= Page excerpt =
Blackjack Ketchum, Desperado is a 1956 American western film directed by Earl Bellamy and starring Howard Duff and Victor Jory. It was based on the novel Kilkenny by Louis L'Amour.

Plot
When a friend in New Mexico is about to be shot, Tom Ketchum draws his gun and kills the brother of Jared Tetlow, a wealthy cattleman. Tom goes to a ranch run by Nita Riordan and her father, where a relationship begins and marriage is discussed.

Tetlow returns, learns from Laurie Webster about the shooting and vows to get vengeance against the man who killed his brother. A cattle war begins as well, but law and order prevails and Tom decides to stay and settle down.

Cast
 Howard Duff as Tom "Blackjack" Ketchum
 Victor Jory as Jared Tetlow
 Margaret Field as Nita Riordan (as Maggie Mahoney)
 Angela Stevens as Laurie Webster
 David Orrick McDearmon as Bob Early (as David Orrick)

= Exercise instructions =
Print the passage of the Blackjack Ketchum, Desperado film page from "Blackjack Ketchum, Desperado" to "and settle down.", word for word.

= Data block =
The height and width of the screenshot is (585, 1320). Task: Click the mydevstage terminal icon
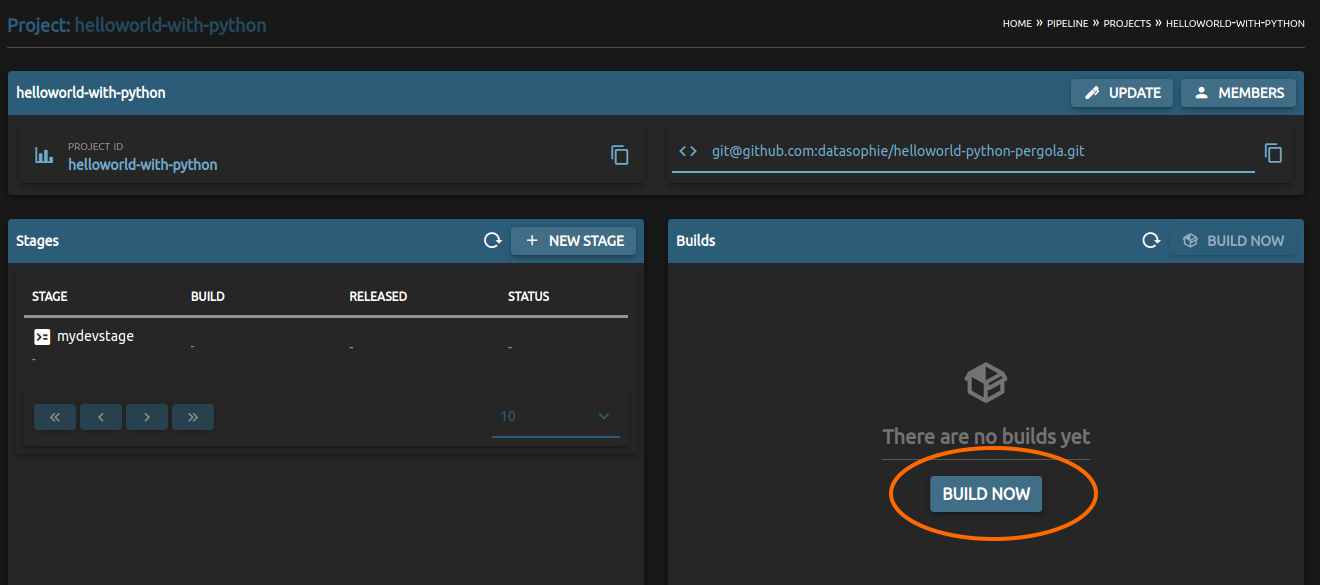point(42,337)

= Output for this task =
Blackjack Ketchum, Desperado is a 1956 American western film directed by Earl Bellamy and starring Howard Duff and Victor Jory. It was based on the novel Kilkenny by Louis L'Amour.

Plot
When a friend in New Mexico is about to be shot, Tom Ketchum draws his gun and kills the brother of Jared Tetlow, a wealthy cattleman. Tom goes to a ranch run by Nita Riordan and her father, where a relationship begins and marriage is discussed.

Tetlow returns, learns from Laurie Webster about the shooting and vows to get vengeance against the man who killed his brother. A cattle war begins as well, but law and order prevails and Tom decides to stay and settle down.